*Supplied material*:
★ ★ ★ ★ ★
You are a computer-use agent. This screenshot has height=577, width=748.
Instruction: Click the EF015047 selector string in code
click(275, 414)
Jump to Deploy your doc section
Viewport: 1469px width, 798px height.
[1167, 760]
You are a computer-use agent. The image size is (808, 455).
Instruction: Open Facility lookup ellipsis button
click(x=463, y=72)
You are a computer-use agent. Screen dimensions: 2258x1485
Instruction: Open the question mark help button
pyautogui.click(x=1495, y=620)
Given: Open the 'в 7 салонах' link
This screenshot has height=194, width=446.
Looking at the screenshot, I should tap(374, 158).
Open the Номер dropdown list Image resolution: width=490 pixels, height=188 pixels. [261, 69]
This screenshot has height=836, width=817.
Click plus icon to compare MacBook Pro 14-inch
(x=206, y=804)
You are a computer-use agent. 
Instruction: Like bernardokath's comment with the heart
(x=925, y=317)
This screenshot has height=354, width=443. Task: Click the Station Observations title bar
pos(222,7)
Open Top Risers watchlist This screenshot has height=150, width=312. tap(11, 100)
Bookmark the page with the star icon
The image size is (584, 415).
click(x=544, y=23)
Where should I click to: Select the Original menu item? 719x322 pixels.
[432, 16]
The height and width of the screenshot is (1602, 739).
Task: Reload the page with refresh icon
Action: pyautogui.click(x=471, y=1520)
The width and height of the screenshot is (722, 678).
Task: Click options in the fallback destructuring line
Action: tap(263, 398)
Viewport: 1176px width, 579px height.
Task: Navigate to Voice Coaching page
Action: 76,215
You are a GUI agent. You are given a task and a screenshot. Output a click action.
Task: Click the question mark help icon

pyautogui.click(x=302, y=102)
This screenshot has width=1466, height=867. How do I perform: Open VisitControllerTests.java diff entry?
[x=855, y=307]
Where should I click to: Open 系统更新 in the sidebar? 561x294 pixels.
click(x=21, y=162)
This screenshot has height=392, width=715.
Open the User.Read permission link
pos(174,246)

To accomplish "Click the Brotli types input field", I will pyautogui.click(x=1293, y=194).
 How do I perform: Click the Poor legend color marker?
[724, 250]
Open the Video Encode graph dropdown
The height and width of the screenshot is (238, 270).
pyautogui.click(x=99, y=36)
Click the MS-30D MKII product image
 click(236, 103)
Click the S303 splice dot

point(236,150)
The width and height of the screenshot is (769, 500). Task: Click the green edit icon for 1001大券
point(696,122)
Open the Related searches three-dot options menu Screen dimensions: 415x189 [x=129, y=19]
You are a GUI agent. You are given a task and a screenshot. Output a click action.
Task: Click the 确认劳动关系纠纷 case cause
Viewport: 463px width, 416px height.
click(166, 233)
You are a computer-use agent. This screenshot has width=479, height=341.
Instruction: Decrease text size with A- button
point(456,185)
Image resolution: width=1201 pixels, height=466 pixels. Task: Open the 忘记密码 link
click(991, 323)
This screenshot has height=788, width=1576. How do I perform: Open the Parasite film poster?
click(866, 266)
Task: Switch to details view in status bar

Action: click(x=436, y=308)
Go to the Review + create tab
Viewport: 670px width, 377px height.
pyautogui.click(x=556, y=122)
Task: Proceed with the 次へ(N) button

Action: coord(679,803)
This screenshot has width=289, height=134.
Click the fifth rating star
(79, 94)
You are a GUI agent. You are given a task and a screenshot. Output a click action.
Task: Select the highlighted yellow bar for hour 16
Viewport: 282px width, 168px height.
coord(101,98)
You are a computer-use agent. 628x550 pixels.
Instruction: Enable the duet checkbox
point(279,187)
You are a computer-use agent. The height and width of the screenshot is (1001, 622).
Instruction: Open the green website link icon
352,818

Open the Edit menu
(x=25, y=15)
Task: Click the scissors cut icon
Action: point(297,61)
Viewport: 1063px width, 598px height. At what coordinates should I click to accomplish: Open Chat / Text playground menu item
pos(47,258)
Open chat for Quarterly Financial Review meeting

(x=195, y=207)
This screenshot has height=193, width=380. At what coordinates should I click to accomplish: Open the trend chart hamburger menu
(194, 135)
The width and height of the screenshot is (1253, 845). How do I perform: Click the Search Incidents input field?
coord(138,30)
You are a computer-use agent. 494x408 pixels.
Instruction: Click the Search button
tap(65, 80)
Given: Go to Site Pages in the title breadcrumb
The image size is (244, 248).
★ ★ ★ ★ ★
*Aim of the exercise*: Count the lines of the entries above that contain the string "resolution", with case taken into account, and give only the number.

*Result below*: 2